Não houve, de fato, um aumento no número de ações, mas após a decisão proferida pelo STF, que reduziu os riscos de condenação do empregado, é possível observar um aumento nos processos ajuizados, embora ainda em quantidade inferior. A principal alteração, com maior impacto na redução do ajuizamento dessas ações, foi a obrigatoriedade de pagamento de pagamento das custas processuais e honorários sucumbenciais pelo empregado.
De acordo com regra instituída, o reclamante, ainda que beneficiário da justiça de gratuidade, também seria obrigado a pagar os honorários sucumbenciais, estes a serem abatidos de eventual crédito apurado no processo.
Com relação às custas processuais, a nova regra instituiu que o não comparecimento do empregado em audiência importará não apenas no arquivamento do processo, mas também no respectivo pagamento das custas, mesmo que beneficiário da justiça gratuita.
Destaca-se, por sua vez, que o pagamento correspondente às custas processuais é condição para a propositura de nova reclamação, ressalvada comprovação de justificativa legal para o não comparecimento.
Os setores relacionados ao comércio, prestação de serviços e construção civil são os que mais contratam e, por conseguinte, os que mais figuram nos cadastros dos tribunais.
De acordo com dados recentes divulgados pelo TST e Conselho Nacional de Justiça (CNJ), em 2023, foram ajuizados 3,5 milhões de novos processos trabalhistas no Brasil, envolvendo, principalmente, os setores relativos à construção civil, comércio e serviços, além das indústrias e o setor de tecnologia.
Vale destacar que, a despeito da nova legislação, não houve alteração nos principais pedidos das demandas que continuam sendo horas extras, insalubridade e o pagamento de verbas rescisórias.
Conforme informações divulgadas pelo Ministério do Trabalho e Emprego, a indústria da construção civil, por exemplo, encontra-se elencada no setor com maior incidência de autuações trabalhistas, em especial, devido ao não cumprimento de normas de segurança e saúde no trabalho (NR 18).
Por sua vez, com o advento da pandemia e consequente aumento das demissões e inadimplência empresarial, em especial no setor dos serviços, houve uma alta no volume de processos relacionados à rescisão contratual e pagamentos atrasados.
O aumento ou estagnação do número de ações trabalhistas após a reforma trabalhista de 2017 tiveram impactos econômicos e sociais relevantes, afetando tanto o mercado de trabalho como a economia em geral e, por certo, o sistema judiciário.
Por outro lado, os aumentos de ações impactam na produtividade e no crescimento econômico. Isso porque a insegurança jurídica e constante judicialização findam por desestimular investimentos no setor privado.
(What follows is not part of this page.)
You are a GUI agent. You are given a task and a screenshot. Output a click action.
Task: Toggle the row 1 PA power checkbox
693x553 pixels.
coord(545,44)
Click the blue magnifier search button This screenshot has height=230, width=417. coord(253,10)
Não por outro motivo, muitos empregadores optam por terceirizar ou promover contratações informais, o que pode agravar a precarização das condições de trabalho e, com o contrassenso, gerar novas demandas judiciais.
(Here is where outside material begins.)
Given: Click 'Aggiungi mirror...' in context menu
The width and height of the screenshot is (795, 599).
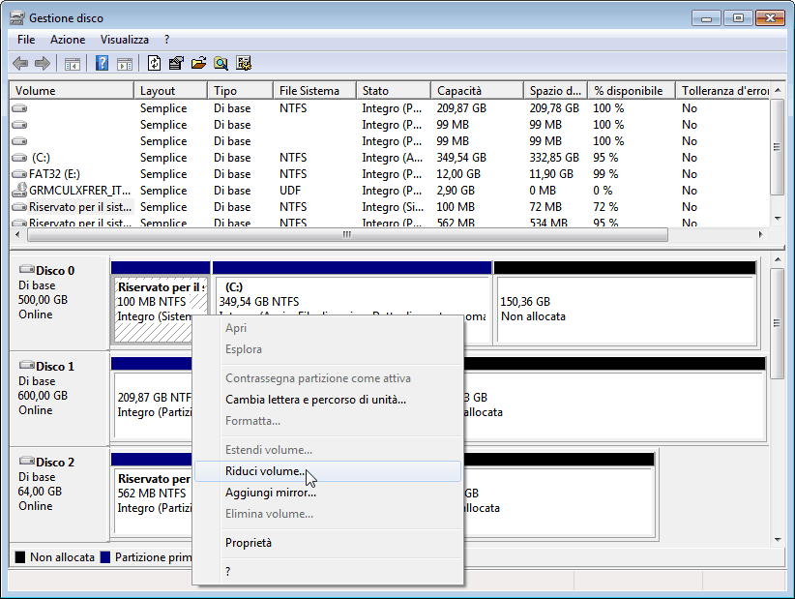Looking at the screenshot, I should click(x=270, y=493).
A estagnação ou redução do número de ações poderia refletir uma tendência de maior confiança nas relações de trabalho e negociação individual, conforme implementadas pela reforma.
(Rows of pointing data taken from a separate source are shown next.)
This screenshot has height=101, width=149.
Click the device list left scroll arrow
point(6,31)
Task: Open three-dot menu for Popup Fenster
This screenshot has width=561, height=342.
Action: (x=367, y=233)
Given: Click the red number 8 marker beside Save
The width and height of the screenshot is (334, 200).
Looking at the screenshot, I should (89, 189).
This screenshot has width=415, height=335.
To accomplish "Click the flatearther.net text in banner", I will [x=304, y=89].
Todavia, é importante destacar que a redução ou estagnação também poderia mascarar uma realidade de trabalhadores que, diante da hipossuficiência, receio de consequências advindas da ação judicial ou até mesmo pela falta de representação sindical, optam por não recorrer ao Judiciário na busca de seus direitos, o que representaria uma perda de direitos trabalhistas conquistados ao longo de décadas.
Elisa Alonso é pós-graduada em Direito Público e Direito do Trabalho, foi vice-presidente da Comissão de Direito do Trabalho da OAB-DF e tem atuação ativa no TST.